Further, at least one of a water-soluble polyurethane resin as a binder component and an aqueous emulsion of a synthetic resin is added to a dispersion in which the microcapsules encapsulating the pyrethroid insecticide of the present invention are dispersed. The washing resistance of various materials to be treated using the dispersion is further improved.

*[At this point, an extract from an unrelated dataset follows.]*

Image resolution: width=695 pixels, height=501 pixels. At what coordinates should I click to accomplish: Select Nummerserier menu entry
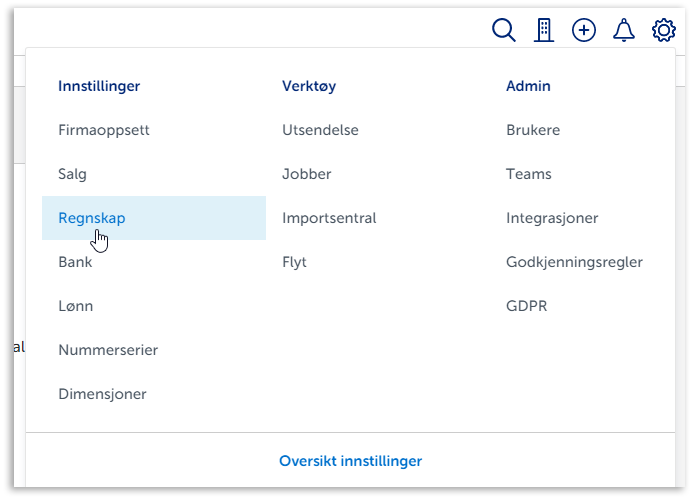click(x=108, y=350)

[Brief description of the drawings]

FIG. 1 is a cross-sectional view schematically showing an example of a microcapsule encapsulating pyrethrin of the present invention.

[Explanation of symbols]

 1 gel-like polyurethane resin 2 shell made of polyurea resin

────────────────────────────────────────────────── ─── Continued on the front page (51) Int.Cl. ⁶ Identification code FI A01N 37/38 A01N 37/38 53/02 53/00 502C 53/08 508A 508B 508C 508D 508Z

Claims (5)

[Claims] 1. A method according to claim 1, wherein the core is formed of a gel-like polyurethane resin containing a pyrethroid-based insecticide, and the shell covering the core contains microcapsules formed of a polyurea resin. Tick agent. 2. A dispersion containing a miticide, wherein the microcapsules containing the pyrethroid insecticide according to claim 1 are dispersed in an aqueous medium. 3. The method according to claim 1, wherein the dispersion containing the mite-proofing agent further comprises:
The mite-proofing agent-containing dispersion according to claim 2, which comprises at least one of a water-soluble polyurethane resin and an aqueous emulsion of a synthetic resin. 4. The dispersion according to claim 3, wherein the water-soluble polyurethane resin is at least one of the following (B1) and (B2). (B1) A heat-reactive water-soluble polyurethane resin obtained by reacting the following (a1) with (b1), wherein a terminal isocyanate group is blocked with a blocking agent. (A1) At least one of polyether polyol and polyester polyol. (B1) a diisocyanate component. (B2) A water-soluble polyurethane resin obtained by cross-linking a terminal isocyanate group of at least one of water and an amine in a reaction product obtained by reacting the following (a2) and (b2). (A2) at least one of a polyether polyol and a polyester polyol. (B2) a diisocyanate component. 5. The dispersion according to claim 3, wherein the aqueous emulsion of the synthetic resin is an aqueous emulsion of a vinyl acetate-ethylene copolymer resin.